* DONNÉES FOURNIES:
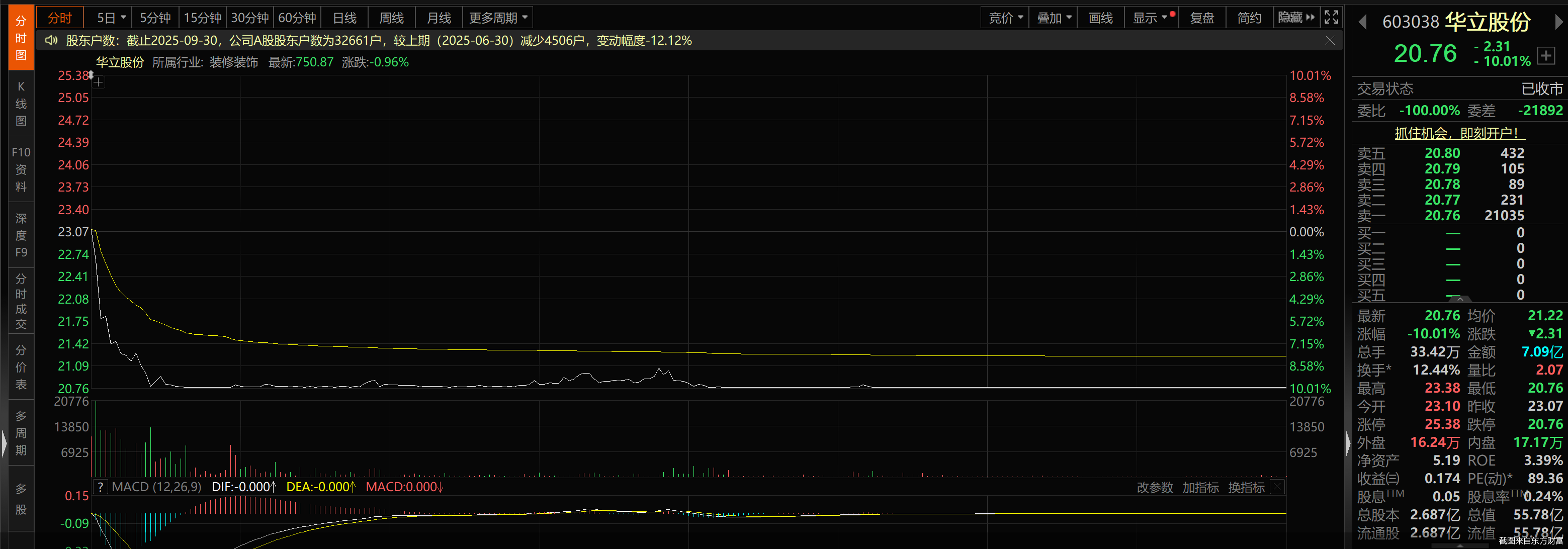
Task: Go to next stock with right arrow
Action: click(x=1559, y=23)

...

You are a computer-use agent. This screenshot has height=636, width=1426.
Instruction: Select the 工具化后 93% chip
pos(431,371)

==

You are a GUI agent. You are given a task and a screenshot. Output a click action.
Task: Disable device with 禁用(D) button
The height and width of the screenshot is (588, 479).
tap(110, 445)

* À TRAITER: Mettez en CSV à deux colonnes, « demande » et « réponse », le passage du matériel allant de la ligne contenant "You are a GUI" jusqu'à la ligne contenant "tap(110, 445)", les deux incluses, s'il vous plaît. Chaque texte et sa réponse vont dans un champ entre guillemets chacun, avec les sauts de ligne remplacés par des espaces.

* RÉPONSE COMPLÈTE:
demande,réponse
"You are a GUI agent. You are given a task and a screenshot. Output a click action. Task: Disable device with 禁用(D) button The height and width of the screenshot is (588, 479).","tap(110, 445)"